Big improvements were made to the DSP48 slice in the new Xilinx UltraScale architecture while maintaining backwards compatibility with the DSP slice in the Xilinx 7 series All Programmable device generation. A simplified UltraScale DSP42E2 slice looks like this:
There are two of these DSP48E2 slices per DSP tile in the UltraScale architecture. Many significant improvements were made to the DSP48E2 slice. Some key improvements include:
The multiplier has been expanded to 27x18 bits (from 25x18 in the 7 series’ DSP48E1).
The pre-adder has been expanded to 27 bits (from 25 in the 7 series’ DSP48E1).
The pre-adder can now accept input from either the A or B inputs in addition to the D input.
The output of the pre-adder can be squared.
The ALU now accepts a fourth operand through the W multiplexer.
The XOR block can operate as an octal 12-bit XOR, a quad 24-bit XOR, a dual 48-bit XOR, or one 96-bit XOR.
For DSP applications, the UltraScale architecture’s DSP48E2 slice can implement complex 18x18-bit multipliers with three slices (1.5 DSP tiles) and 18x27-bit complex multipliers with four slices (two DSP tiles). The new 96-bit XOR unit allows you to use the DSP48E2 slices to create efficient accelerators for ECC, forward error correction (FEC), and CRC computations in a variety of wired and wireless communications applications.

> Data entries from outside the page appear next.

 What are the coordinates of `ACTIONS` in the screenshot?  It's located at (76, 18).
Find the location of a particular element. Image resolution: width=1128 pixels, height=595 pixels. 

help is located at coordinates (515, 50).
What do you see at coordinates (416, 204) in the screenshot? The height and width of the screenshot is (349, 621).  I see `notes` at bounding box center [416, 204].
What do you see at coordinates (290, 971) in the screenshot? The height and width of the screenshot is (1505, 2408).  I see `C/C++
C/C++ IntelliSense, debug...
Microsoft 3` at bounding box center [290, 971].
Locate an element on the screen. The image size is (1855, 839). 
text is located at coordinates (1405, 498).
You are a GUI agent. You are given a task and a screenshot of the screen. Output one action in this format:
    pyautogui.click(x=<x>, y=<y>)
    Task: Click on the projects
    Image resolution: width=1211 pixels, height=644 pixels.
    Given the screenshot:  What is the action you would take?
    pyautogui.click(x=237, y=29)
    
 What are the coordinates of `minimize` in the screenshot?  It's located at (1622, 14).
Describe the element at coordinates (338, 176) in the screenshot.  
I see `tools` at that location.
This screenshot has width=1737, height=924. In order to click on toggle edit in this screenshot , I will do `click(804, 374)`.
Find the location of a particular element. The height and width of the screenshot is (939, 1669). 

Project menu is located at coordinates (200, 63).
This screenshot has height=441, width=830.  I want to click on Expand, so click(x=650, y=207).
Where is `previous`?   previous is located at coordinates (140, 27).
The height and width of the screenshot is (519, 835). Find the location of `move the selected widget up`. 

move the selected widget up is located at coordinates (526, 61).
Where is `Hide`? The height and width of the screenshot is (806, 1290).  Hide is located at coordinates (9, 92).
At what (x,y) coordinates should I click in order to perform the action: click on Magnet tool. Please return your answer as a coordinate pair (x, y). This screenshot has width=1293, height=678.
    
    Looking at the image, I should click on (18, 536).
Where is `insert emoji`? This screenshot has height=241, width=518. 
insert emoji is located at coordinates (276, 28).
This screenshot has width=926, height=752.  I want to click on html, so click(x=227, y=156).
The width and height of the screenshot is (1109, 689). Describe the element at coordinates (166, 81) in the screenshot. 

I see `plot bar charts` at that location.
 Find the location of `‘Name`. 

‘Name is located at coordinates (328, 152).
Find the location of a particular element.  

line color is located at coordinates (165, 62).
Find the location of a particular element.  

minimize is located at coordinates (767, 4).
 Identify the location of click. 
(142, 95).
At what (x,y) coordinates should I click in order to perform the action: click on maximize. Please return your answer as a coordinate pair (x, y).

You cannot see all of these improvements and the many others made to the DSP48E2 slice in the simplified block diagram, so here’s the full-blown block diagram taken from the UltraScale Architecture DSP Slice User Guide, UG579. (I’m not about to explain this block diagram in a blog. Please check out the User Guide for much more detailed information.)
The DSP48E2 slice is one of the significant ways that the UltraScale architecture delivers the fastest DSP processing while consuming fewer routing and CLB resources than ever.